I decided to make my sculpture out of unpolished stainless steel to avoid a glare in the sunlight. The gray metal rods create a pattern against the landscape, which can also be seen from the inside through the rods. The rods are arched slightly inward at the top to arrest their flight into the sky. They are arranged in such a way that the sculpture is closed off at top and bottom, and the trees form a kind of wall on the sides.
I chose this site in the park without knowing beforehand what I would do there. Most of all, it was the place I liked, its solitude, the surprise of discovering it, its peacefulness at the turn of a dark, hidden forest path. This clearing really is unexpected when one comes across it. I sat down there. I wondered how the concepts for my work, which I was developing at the same time in my atelier, could be linked to a work outside. I imagined this site as an ordinary exhibition space. For this reason, I asked a surveyor to draw an exact plan of the clearing for me indicating the trees and the unevenness of the ground. I always work with a plan representing the borders, within which I find my rules. Then I reconstructed the space using a model. In this way, I was able to create a sculpture for an external space, but from a distance, in peace and quiet in my atelier.
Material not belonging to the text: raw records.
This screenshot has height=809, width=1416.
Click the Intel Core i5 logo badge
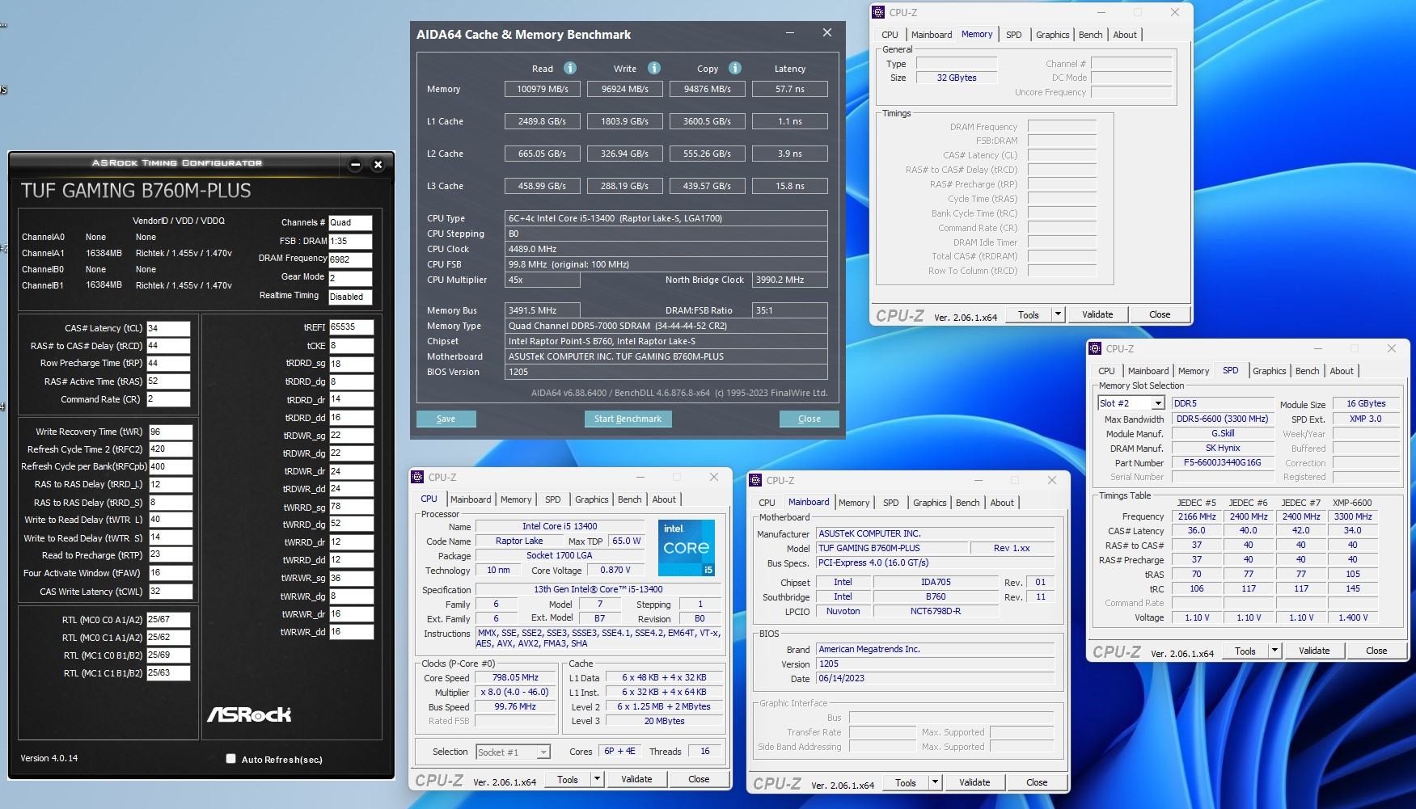click(686, 548)
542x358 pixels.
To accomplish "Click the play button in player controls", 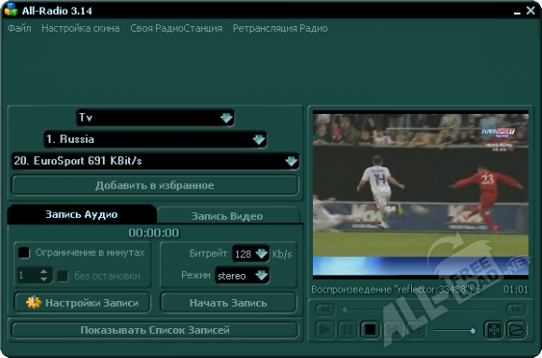I will [x=325, y=330].
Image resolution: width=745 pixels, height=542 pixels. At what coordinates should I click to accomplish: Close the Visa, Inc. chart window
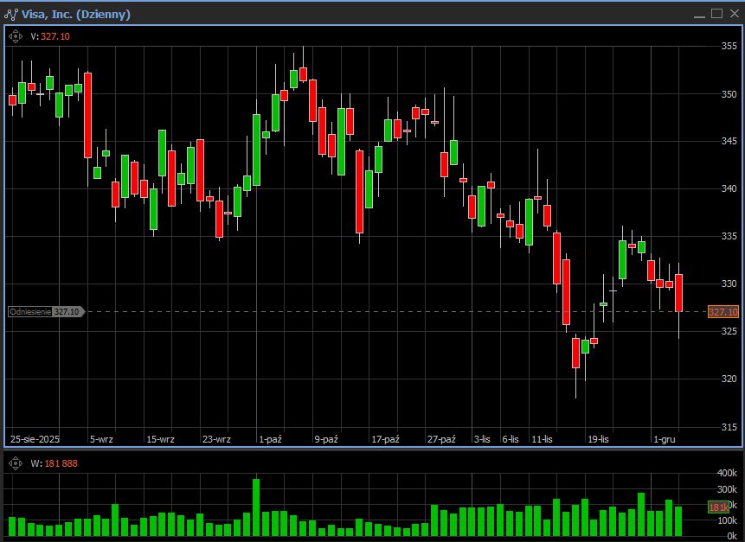tap(733, 13)
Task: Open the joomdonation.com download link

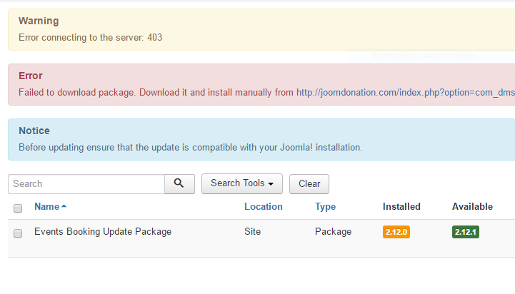Action: click(x=405, y=92)
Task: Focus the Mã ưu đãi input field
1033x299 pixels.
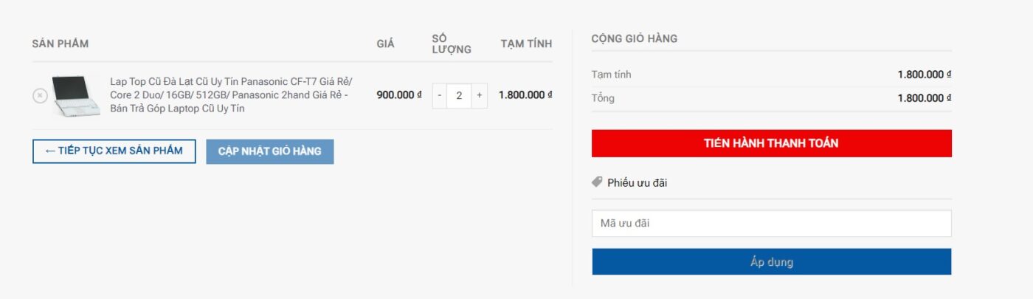Action: point(771,223)
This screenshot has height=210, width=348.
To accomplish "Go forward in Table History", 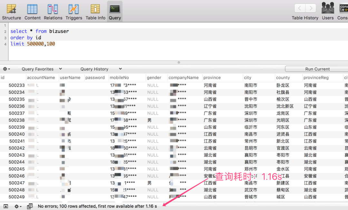I will 311,8.
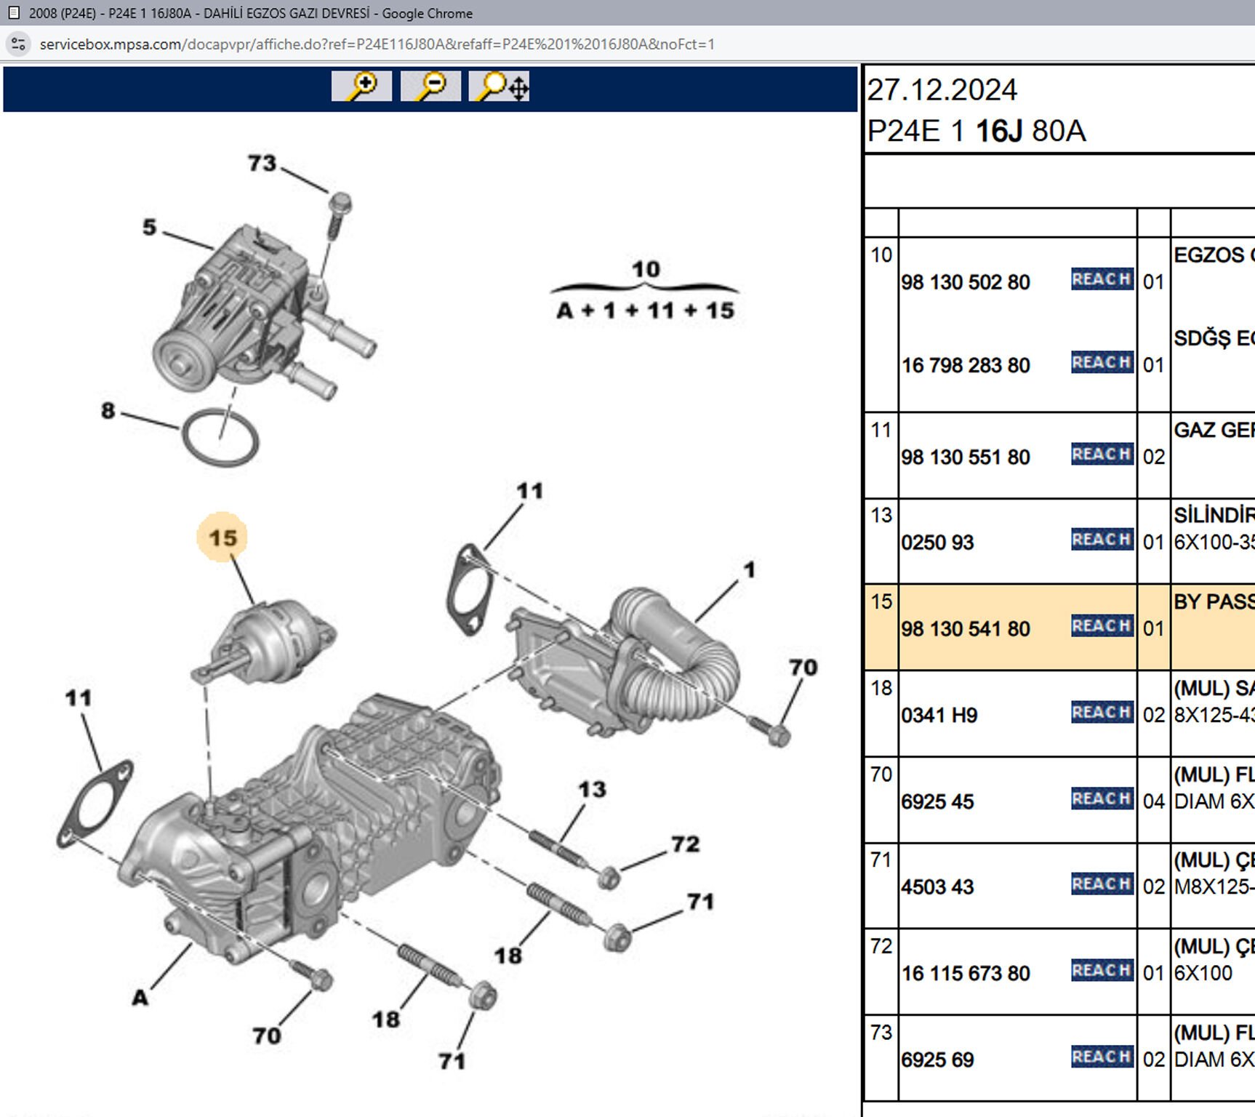Select part number 98 130 551 80
1255x1117 pixels.
click(965, 457)
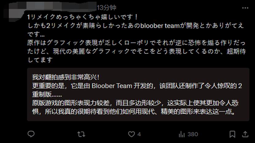Open the 13分钟 timestamp link
255x143 pixels.
(107, 8)
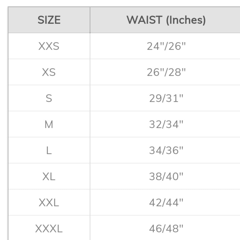Select the XL size cell
The image size is (240, 240).
click(49, 177)
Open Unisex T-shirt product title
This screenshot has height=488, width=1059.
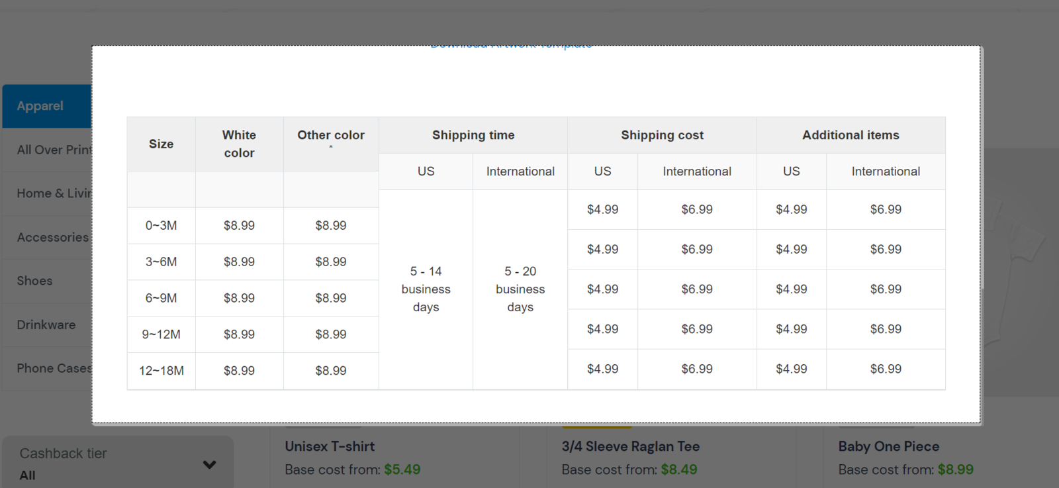click(x=330, y=446)

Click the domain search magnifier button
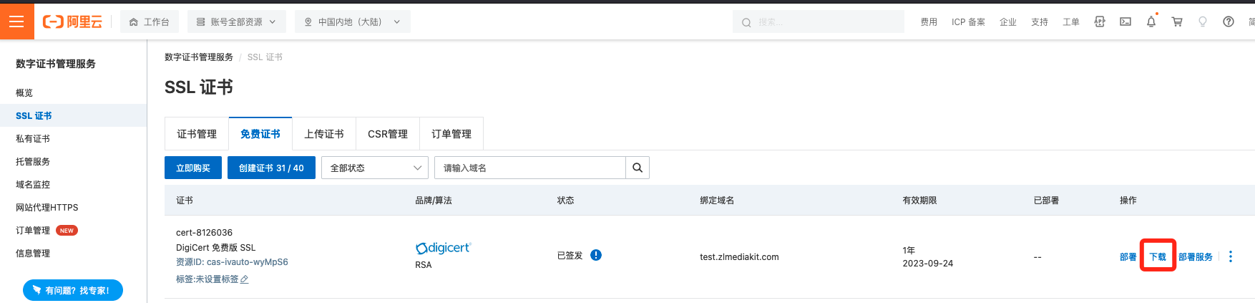point(637,168)
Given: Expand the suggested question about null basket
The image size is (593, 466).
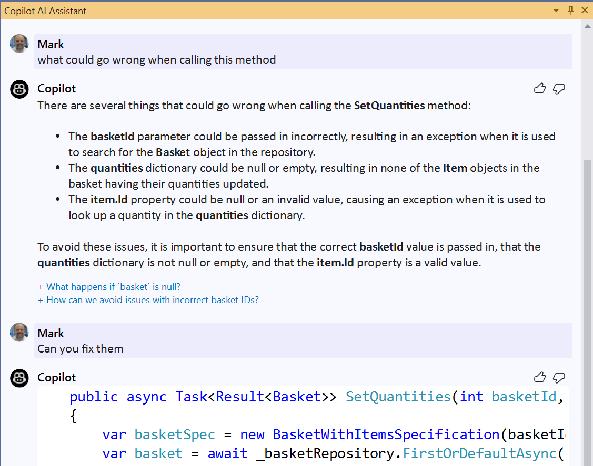Looking at the screenshot, I should 109,286.
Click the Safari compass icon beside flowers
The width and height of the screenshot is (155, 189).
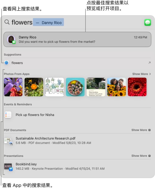pyautogui.click(x=6, y=63)
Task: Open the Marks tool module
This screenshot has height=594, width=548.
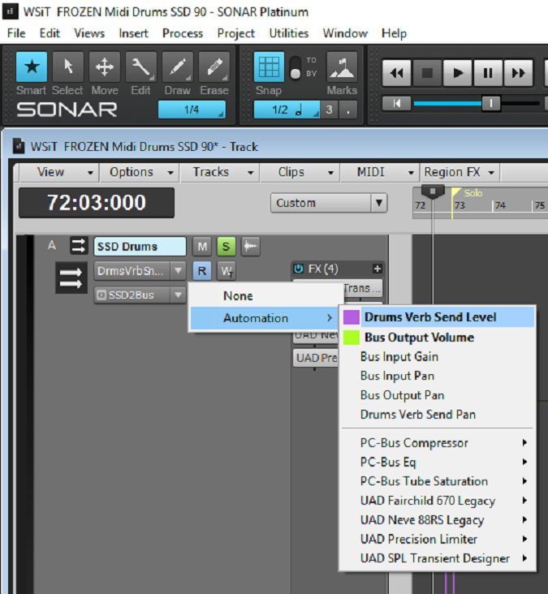Action: pyautogui.click(x=342, y=67)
My work is based on a principle of displacement – from words to things, from the drawing to the sculpture, from plan to volume, from perimeter to the centre, and – more generally speaking – from one work to the next. I created “trait pour Trait” according to the pattern of a sculpture I made in 1990, which was called “Face-à-Main”. I developed an idea at a 360° angle : what I see, what may be seen around me, enters into the construction, serves as a model – a sculpture, a sentence, a thought. In Kerguéhennec, the trees that completely encircle the clearing became my model – their long vertical trunks were transformed into steel rods placed in the centre of the clearing forming a circle – a very picture of the face of the landscape (“trait pour trait avec le paysage”).